THE media often describes summer as the silly season — there is usually not much worth reporting.
I escaped most of the silly season by going on a trip to Europe with my family, but couldn’t help contrasting their medical systems and actions to the way we do things here in Aussie medical land.
In England, the National Health Service was often in the news. Audits of GP practices, poorly trained Eastern European health workers and strained budgets were themes that rang the loudest.
While in London, we passed the Ecuadorian embassy and my sons raised an interesting question about Julian Assange, the Australian WikiLeaks founder who has spent more than 3 years in asylum in the embassy. The boys wanted to know what would happen if Assange fell ill — would it be Australia’s responsibility to treat him given he is Australian?
I didn’t know the answer, but it did make me think of the situation that can arise if a patient is stuck in an ambulance between one Australian country town and another.
Even in 2014, some health responsibilities remain rather nebulous despite the never-ending barrage of protocols, forms and ever-growing population of administrators who love to hold us under a microscope.
So what about the poor rural bloke who is whisked from Bullamakanka to Wallaby Base Hospital?
The doctor sending Old Mate clearly feels that the patient needs another doctor. The doctor receiving Old Mate will accept the patient — often reluctantly — as Wallaby Base has an obligation to receive patients from the surrounding towns. But the long road trip or air trip can take hours and many a complication can unfold along the way.
What if the two doctors cannot agree on the best management for Old Mate? Who is responsible?
In a small town emergency department, does the retrieval doctor take responsibility? And what about the junior doctors who field the calls and the “consultants” who work for the ambulance? And what about the intensivists miles away who might have a peek through a video camera for 5 minutes, throw in their 10 cents worth of advice, and then resume their work in University Metropolis Megahospital?
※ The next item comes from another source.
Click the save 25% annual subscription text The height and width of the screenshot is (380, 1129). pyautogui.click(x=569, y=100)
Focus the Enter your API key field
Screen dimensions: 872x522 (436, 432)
The thoughts faded as we headed towards the doom and gloom of Greece, where many people are forgoing basic health due to lack of money. We heard many say that to get things done in the Greek public hospitals cash had to be paid “under the table”.
Italy was the same, with the economic crisis staring us in the face. What also struck me in Italy was the fact that primary care is not nearly as developed as in Australia — there is a greater reliance on hospitals and specialists, and you can buy most drugs from pharmacies without a script. As a result, care is very fragmented.
However, the health system in Australia could learn a few lessons from the Italians. Some of the smaller rural towns offered surgical services that small towns in Australia could only dream of, such as a town of 10 000 having a hospital that can do coronary angiograms and stents, as well as cataract surgery.
The latest issue of the MJA discusses how cardiology networks improve acute coronary outcomes for rural patients. If only we had angiography suites in some of our rural towns, then we would not need such networks.
The observations in rural Italy also made me think that Australian rural doctors and rural communities should not be so defeatist in accepting constant downgrading of services.
We have to stand up against government attempts to downgrade services and working conditions. It was disappointing to arrive home to find the Queensland doctors’ dispute with the state government showing no signs of resolution.
I was dismayed to read that in Queensland contracts are more restrictive, tenure of work is uncertain, lower incomes seem inevitable and a nurse now heads the Queensland Medical Board.
Let’s hope that this attempt to downgrade conditions for doctors is defeated and does not spread beyond the Sunshine State.
Dr Aniello Iannuzzi is a GP practising in Coonabarabran, NSW.